## What the task asks
Scan the entries for lines with the word "product" and copy those lines.

(Stored items)
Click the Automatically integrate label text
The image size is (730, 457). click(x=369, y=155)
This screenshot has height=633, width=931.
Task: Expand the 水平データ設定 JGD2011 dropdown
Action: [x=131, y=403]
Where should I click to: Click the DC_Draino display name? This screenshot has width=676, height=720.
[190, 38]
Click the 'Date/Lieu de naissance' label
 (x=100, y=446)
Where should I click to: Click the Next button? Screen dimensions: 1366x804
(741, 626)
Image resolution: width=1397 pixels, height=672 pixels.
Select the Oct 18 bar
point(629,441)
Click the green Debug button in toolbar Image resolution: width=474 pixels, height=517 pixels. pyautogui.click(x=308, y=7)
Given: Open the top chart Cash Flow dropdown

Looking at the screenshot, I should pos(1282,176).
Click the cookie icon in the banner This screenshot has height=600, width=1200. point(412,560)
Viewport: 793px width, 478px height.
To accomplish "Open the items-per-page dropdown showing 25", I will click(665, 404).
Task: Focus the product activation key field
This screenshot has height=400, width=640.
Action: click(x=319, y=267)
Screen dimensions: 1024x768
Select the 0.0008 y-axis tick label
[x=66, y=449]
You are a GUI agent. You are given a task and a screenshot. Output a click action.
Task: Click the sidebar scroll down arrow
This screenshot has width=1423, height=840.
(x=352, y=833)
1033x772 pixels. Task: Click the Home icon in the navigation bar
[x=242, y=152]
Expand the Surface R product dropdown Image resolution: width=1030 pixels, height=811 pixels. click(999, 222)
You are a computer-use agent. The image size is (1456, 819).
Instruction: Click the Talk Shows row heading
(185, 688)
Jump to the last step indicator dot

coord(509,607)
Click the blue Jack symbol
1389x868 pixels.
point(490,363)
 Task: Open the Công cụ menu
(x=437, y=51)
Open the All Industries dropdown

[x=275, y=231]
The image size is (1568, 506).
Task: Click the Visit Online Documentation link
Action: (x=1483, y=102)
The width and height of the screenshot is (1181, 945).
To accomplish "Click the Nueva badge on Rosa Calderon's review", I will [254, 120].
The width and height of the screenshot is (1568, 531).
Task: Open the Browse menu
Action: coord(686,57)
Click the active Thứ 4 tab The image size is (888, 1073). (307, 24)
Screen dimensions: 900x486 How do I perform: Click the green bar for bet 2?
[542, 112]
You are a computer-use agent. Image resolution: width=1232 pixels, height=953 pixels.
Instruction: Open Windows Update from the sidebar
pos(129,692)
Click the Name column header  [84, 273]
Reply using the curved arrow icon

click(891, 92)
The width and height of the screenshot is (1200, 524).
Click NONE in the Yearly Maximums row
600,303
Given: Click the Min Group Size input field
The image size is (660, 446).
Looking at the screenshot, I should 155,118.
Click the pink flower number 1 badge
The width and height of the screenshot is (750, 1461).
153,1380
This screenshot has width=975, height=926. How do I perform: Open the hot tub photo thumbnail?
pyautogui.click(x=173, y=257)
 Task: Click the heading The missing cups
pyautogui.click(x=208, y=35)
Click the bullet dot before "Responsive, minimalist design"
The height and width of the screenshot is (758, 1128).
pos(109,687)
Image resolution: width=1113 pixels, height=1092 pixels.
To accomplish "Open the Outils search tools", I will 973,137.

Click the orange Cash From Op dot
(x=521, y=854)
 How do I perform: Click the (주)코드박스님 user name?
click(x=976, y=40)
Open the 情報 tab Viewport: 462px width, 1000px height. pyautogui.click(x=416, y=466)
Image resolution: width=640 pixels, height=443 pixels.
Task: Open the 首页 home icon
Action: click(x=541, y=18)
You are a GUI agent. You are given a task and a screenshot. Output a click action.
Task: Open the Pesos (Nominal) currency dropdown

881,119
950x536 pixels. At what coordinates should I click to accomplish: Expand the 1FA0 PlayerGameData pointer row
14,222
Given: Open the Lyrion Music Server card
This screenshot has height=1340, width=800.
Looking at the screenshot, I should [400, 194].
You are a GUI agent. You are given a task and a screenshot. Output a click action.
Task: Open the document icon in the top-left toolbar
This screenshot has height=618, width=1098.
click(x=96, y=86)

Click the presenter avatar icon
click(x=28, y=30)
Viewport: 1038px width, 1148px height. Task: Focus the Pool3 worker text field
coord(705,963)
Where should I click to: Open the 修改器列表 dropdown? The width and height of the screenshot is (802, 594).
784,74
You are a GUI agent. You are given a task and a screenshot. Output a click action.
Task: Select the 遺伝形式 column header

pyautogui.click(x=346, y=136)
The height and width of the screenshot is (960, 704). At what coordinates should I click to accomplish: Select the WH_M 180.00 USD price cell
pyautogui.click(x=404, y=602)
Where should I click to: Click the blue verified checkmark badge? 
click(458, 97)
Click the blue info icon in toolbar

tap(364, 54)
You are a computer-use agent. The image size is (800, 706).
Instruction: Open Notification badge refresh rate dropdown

## Task solution
Task: Focus the product activation key field
Expand the Surface R product dropdown Image resolution: width=1030 pixels, height=811 pixels. click(999, 222)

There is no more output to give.